Тимош ухмыльнулся, сплюнул и тотчас наступил сапогом на свой плевок.
Монаха озарило — сын Хмельницкого мачеху любовью не жалует, но было непонятно другое: кто ныне истинный хозяин в Чигирине — пани Елена или этот молодец? Патриаршие подарки: молоко Пресвятой Девы, блюдо лимонов и самовозгорающиеся свечи — были отдарены самым ничтожным образом. Монах получил из рук пани Елены кошелек с пятьюдесятью талерами. Ладно подарки, но благословение на брак!
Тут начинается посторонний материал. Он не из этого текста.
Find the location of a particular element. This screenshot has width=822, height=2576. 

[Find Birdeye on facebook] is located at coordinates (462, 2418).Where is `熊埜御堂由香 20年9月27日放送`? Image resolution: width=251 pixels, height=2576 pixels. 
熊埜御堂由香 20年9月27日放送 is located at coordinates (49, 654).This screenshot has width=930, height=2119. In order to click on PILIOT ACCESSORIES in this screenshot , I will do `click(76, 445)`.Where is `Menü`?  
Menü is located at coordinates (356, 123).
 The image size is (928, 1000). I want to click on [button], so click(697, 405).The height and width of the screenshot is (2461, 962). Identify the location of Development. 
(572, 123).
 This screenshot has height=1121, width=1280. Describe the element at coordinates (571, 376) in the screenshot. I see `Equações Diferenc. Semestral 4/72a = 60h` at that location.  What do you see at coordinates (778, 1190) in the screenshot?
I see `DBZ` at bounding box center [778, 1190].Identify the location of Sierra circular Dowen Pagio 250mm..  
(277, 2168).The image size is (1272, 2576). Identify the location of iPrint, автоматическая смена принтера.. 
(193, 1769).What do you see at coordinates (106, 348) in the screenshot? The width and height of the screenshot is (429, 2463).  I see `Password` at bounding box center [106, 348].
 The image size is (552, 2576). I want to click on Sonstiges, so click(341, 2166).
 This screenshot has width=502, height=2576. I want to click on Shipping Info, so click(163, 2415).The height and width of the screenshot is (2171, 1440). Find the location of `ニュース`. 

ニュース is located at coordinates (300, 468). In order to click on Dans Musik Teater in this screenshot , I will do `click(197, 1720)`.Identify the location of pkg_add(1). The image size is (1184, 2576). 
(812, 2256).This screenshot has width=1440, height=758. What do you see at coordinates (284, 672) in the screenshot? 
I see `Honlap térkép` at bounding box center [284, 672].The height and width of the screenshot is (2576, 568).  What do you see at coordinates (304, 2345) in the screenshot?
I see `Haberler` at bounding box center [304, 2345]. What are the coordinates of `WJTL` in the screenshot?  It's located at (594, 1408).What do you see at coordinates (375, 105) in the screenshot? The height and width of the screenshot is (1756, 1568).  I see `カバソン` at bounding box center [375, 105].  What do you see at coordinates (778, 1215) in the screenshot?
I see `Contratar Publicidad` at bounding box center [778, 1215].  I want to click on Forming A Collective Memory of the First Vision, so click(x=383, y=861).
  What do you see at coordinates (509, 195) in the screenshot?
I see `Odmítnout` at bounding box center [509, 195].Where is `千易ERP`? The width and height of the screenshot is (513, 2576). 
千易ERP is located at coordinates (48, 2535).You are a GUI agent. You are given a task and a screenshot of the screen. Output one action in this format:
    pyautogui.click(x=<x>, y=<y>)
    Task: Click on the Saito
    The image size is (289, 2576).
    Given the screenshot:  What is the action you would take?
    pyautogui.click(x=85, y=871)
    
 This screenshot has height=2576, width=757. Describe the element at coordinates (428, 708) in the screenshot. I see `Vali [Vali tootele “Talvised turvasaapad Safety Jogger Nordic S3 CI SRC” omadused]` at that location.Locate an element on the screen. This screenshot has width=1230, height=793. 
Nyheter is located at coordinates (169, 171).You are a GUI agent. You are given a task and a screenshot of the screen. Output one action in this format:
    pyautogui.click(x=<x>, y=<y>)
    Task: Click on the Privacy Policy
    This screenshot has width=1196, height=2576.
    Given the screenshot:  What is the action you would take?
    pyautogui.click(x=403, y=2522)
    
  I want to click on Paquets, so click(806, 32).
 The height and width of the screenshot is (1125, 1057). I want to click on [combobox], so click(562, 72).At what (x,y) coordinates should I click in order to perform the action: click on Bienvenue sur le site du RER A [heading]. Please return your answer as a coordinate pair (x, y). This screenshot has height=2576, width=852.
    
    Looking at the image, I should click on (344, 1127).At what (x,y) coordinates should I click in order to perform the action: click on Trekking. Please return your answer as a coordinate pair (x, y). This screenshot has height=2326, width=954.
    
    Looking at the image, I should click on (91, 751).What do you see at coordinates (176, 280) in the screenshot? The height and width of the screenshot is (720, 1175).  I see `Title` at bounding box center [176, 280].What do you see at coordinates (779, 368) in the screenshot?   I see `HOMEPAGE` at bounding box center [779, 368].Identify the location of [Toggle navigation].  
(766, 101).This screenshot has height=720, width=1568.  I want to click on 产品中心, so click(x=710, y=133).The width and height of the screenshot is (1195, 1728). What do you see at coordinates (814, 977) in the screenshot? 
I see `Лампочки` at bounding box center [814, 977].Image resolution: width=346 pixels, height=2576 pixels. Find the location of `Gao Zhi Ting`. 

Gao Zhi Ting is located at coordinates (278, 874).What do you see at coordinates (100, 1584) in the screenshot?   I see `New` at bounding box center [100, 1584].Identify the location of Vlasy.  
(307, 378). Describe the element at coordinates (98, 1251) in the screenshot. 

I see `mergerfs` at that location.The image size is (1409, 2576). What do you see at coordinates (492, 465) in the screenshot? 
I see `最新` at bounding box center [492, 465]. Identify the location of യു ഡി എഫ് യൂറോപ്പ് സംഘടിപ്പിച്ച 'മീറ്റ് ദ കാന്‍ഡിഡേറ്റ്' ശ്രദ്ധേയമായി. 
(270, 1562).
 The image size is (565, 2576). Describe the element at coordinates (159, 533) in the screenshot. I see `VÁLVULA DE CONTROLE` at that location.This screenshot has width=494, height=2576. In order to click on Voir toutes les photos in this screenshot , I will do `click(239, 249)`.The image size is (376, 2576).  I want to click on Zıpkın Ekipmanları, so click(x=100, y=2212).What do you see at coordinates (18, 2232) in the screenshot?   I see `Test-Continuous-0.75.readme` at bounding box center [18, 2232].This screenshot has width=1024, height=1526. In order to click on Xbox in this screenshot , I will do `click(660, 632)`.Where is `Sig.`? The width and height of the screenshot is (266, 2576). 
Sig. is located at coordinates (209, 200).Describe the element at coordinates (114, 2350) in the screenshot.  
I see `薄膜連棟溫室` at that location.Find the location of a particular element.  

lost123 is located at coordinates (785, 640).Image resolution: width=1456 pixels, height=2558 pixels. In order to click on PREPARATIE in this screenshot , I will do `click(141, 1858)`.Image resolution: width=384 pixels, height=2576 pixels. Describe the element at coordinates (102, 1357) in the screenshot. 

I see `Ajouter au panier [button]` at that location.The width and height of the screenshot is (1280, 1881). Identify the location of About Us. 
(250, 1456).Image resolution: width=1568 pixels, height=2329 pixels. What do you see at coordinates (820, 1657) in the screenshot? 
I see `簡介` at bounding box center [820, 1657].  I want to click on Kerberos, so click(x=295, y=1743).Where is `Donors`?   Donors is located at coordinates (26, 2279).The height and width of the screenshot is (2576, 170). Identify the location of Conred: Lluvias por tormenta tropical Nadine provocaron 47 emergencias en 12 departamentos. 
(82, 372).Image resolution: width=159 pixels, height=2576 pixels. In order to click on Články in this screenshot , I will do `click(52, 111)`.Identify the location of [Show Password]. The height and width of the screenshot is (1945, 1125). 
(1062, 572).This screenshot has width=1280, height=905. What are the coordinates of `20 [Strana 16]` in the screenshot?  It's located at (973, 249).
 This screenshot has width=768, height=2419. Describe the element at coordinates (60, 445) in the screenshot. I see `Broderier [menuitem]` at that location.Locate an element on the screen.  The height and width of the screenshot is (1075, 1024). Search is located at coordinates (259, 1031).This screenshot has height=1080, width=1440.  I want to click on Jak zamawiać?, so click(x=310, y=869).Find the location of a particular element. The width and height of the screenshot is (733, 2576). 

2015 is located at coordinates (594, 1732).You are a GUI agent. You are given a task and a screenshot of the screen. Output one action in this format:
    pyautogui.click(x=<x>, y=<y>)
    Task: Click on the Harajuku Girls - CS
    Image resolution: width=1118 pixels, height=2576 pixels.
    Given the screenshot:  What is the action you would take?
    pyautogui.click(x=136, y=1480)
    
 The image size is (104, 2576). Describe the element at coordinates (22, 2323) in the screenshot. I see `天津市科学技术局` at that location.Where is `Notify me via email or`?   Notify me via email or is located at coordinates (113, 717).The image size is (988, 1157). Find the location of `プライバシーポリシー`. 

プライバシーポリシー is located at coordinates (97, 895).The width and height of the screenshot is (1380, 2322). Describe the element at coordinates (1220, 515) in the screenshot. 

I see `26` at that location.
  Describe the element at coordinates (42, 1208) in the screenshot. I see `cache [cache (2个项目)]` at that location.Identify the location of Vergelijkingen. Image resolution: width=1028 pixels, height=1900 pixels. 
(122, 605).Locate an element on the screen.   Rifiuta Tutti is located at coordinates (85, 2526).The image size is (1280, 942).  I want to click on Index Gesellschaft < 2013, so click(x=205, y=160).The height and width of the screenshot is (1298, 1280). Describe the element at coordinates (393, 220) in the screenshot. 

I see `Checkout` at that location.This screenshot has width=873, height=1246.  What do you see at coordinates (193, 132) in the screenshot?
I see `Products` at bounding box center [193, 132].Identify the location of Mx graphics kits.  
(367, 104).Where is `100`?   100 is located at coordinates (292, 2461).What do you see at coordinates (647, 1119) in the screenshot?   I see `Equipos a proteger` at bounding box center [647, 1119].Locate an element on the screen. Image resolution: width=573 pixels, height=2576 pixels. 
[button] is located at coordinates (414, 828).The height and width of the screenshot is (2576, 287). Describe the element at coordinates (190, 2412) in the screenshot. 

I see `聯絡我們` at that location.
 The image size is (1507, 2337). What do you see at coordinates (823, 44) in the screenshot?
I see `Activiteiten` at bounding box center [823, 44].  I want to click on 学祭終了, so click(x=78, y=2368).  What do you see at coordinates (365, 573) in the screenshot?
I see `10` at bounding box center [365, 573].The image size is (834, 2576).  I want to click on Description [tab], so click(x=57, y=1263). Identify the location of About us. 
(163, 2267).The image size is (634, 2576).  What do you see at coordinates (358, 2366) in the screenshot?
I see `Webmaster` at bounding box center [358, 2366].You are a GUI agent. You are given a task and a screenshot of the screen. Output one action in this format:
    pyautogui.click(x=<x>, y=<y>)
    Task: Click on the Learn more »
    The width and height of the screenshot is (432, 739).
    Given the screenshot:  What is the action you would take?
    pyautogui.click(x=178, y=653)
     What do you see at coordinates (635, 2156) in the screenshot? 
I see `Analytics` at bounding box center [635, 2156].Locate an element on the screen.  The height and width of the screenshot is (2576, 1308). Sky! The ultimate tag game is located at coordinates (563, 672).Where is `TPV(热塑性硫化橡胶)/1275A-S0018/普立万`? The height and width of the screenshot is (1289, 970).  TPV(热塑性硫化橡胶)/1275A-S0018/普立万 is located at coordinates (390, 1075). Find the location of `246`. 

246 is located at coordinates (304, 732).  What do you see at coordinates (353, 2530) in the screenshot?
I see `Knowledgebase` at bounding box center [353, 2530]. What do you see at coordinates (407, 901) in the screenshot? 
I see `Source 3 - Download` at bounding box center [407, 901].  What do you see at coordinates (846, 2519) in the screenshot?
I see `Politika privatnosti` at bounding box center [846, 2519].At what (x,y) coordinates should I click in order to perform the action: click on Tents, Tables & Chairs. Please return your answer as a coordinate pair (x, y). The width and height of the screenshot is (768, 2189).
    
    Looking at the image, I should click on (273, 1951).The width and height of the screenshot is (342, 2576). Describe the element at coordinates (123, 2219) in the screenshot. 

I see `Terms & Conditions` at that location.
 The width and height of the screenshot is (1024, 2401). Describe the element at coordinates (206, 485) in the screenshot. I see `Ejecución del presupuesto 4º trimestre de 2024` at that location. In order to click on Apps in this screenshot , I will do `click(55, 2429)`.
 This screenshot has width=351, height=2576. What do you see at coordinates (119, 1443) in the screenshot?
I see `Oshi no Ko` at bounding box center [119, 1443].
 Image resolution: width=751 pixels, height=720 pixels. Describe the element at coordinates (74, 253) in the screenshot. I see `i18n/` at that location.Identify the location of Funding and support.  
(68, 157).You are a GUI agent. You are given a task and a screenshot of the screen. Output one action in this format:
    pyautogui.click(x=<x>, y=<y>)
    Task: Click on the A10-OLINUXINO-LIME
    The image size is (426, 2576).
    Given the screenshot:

Заочное бракосочетание, которое возвело мужнюю жену ничтожного шляхтича если не в королевское, то по крайней мере в княжеское достоинство! Патриарх Паисий ждет иного подарка. Княжеского, если уж не царского. Ведь киевские иерархи совершить противозаконный брачный обряд отказались со всею непреклонностью…
Участь дипломатов — скрывать и радость, и ярость, терпеть незаслуженные обиды, первыми принимать на себя беды, уготованные для их повелителей и народов.
— Пей! — сказал Тимош монаху. — Ты пей. В твоем Иерусалиме такой крепкой водки днем с огнем не сыщешь.
— Крепость русской водки не уступает силе русских воинов, — нашелся монах.
— Ты пей! Пей! — Тимош подливал водку в кубок гостя и, чтобы тот не увиливал, пил сам.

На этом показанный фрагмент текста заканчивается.